Atrial fibrillation is the most widespread cardiac arrhythmia. Globally, an estimated 30 million people suffered from atrial fibrillation in 2010, and almost 7 million of which were from USA and Europe. This disorder is characterized by an accelerated and irregular heartbeat.
AF produces a number of symptoms such as anxiety, palpitations, shortness of breath, reduced ability to exercise and fatigue. When AF is persistent, the probability of heart failure and a stroke increases.
What is the Clinical Significance of Atrial Fibrillation?
AF significantly affects the cardiovascular system, which is a fluid dynamic system. Hence, AF is of interest from both the clinical and physical point of view, especially in understanding how AF modifies the fluid dynamics of heart valves.

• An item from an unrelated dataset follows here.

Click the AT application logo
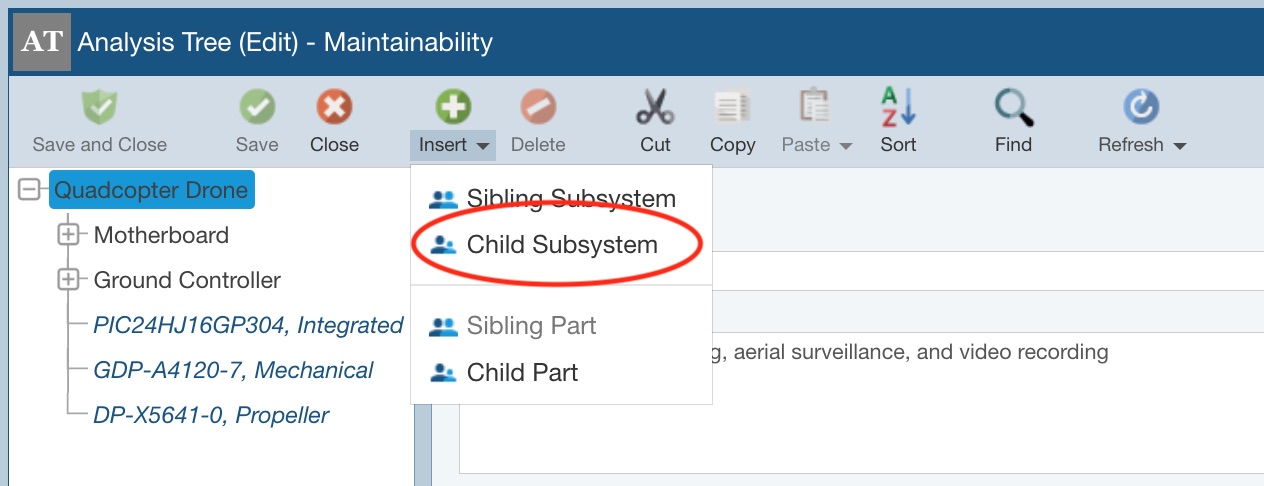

During the last years, the scientific community has been studying the fluid dynamic aspects of this phenomenon, linking the knowledge of doctors (which are related to symptoms and causes) with the capacity of engineers to relate causes and symptoms by means of fluid dynamic explanations. In order to do this, theoretical and numerical methods were used to investigate AF, applying the laws of physics and computational fluid dynamics.

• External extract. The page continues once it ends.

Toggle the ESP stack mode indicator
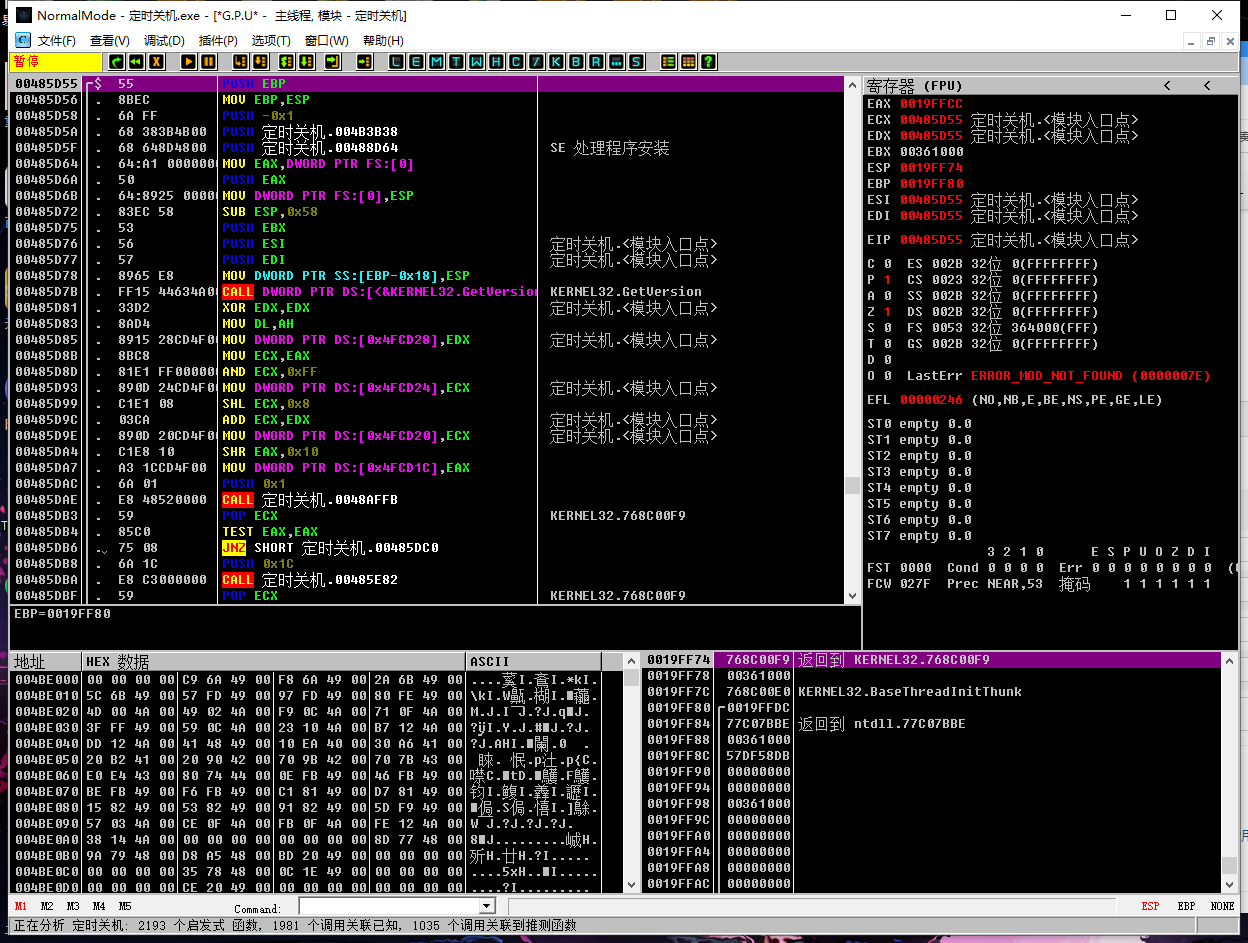 1150,906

What is important here is that fluid dynamic methods can study an isolated single phenomenon, isolating it from additional problems (hypertension, atrial dilatation, etc.) that generally affect patients. Therefore, engineers can study the effects of AF alone on heart valve dynamics. This is rarely accomplished in clinical practice because other pathologies may affect the medical framework.

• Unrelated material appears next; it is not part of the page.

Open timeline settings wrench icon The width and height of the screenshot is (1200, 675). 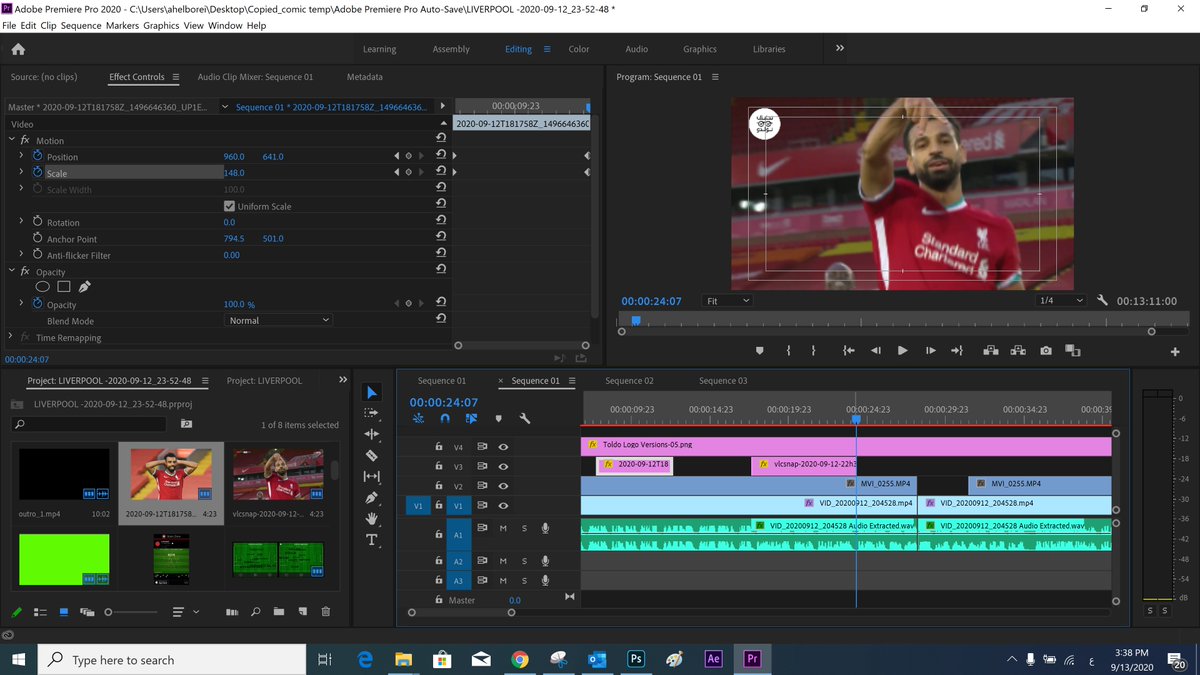point(524,419)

Fluid Dynamics Consequences of Atrial Fibrillation
The main changes on the fluid dynamics of the heart valve during AF are determined by the temporal interval over which the backward flow occurs. The backward flow is the flow rate of blood entering into the valve. The backward volume of blood passing through the valve during a beat is the regurgitant volume, which has been found the parameter that can better indicate the performance variations of the cardiac flow rate. AF makes the performance of the pulmonary and aortic flow rate less efficient; this means that the amount of energy converted to work by the heart during blood pumping decreases.
Therefore, a correct understanding of AF can be very useful both to save lives and money, considering the significant number of people affected by this disorder. The only strategy to achieve this potentially feasible goal is to enhance the cooperation between medicine and fluid dynamics experts.